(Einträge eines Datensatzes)

▽

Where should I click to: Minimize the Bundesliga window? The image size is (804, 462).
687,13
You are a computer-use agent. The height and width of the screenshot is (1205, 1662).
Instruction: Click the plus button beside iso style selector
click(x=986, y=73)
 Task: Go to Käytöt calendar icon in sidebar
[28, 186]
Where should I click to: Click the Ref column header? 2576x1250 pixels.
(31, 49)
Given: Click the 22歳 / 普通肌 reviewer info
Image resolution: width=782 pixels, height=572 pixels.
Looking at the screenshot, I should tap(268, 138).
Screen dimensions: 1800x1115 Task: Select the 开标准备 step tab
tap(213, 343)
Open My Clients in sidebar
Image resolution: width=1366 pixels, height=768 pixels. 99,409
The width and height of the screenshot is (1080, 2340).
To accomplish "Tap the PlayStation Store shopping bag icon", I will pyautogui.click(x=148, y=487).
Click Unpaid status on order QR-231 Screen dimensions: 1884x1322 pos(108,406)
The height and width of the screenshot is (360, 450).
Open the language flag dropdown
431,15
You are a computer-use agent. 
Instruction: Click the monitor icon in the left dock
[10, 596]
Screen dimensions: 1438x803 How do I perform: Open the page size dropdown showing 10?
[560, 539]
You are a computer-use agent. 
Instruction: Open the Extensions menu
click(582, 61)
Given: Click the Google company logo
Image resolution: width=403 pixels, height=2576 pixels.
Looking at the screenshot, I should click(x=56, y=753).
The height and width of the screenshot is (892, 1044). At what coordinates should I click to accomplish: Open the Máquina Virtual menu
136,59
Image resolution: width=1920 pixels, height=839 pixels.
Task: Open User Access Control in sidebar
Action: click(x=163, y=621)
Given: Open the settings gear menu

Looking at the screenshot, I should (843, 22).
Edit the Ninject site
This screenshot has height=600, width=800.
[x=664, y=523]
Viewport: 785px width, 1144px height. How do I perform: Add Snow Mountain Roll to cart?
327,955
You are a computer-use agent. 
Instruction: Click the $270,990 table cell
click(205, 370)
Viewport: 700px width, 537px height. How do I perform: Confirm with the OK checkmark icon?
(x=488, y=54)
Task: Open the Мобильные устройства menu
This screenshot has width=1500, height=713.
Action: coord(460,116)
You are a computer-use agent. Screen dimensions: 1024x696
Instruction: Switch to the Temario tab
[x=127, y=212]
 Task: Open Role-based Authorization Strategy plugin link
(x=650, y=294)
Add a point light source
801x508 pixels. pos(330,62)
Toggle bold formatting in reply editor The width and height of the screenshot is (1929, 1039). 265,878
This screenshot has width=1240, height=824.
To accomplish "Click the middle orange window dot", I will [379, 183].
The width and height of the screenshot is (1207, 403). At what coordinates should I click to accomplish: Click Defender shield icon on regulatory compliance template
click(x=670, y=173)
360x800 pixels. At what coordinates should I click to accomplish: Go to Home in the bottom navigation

△

DEINE AUFGABE
Schreibe die Zeilen vom Anfang der Daten bis einschließlich der Zeile mit "click(582, 61)" wortgetreu ab.

LÖSUNG DER AUFGABE
Where should I click to: Minimize the Bundesliga window? The image size is (804, 462).
687,13
You are a computer-use agent. The height and width of the screenshot is (1205, 1662).
Instruction: Click the plus button beside iso style selector
click(x=986, y=73)
 Task: Go to Käytöt calendar icon in sidebar
[28, 186]
Where should I click to: Click the Ref column header? 2576x1250 pixels.
(31, 49)
Given: Click the 22歳 / 普通肌 reviewer info
Image resolution: width=782 pixels, height=572 pixels.
Looking at the screenshot, I should tap(268, 138).
Screen dimensions: 1800x1115 Task: Select the 开标准备 step tab
tap(213, 343)
Open My Clients in sidebar
Image resolution: width=1366 pixels, height=768 pixels. 99,409
The width and height of the screenshot is (1080, 2340).
To accomplish "Tap the PlayStation Store shopping bag icon", I will pyautogui.click(x=148, y=487).
Click Unpaid status on order QR-231 Screen dimensions: 1884x1322 pos(108,406)
The height and width of the screenshot is (360, 450).
Open the language flag dropdown
431,15
You are a computer-use agent. 
Instruction: Click the monitor icon in the left dock
[10, 596]
Screen dimensions: 1438x803 How do I perform: Open the page size dropdown showing 10?
[560, 539]
You are a computer-use agent. 
Instruction: Open the Extensions menu
click(582, 61)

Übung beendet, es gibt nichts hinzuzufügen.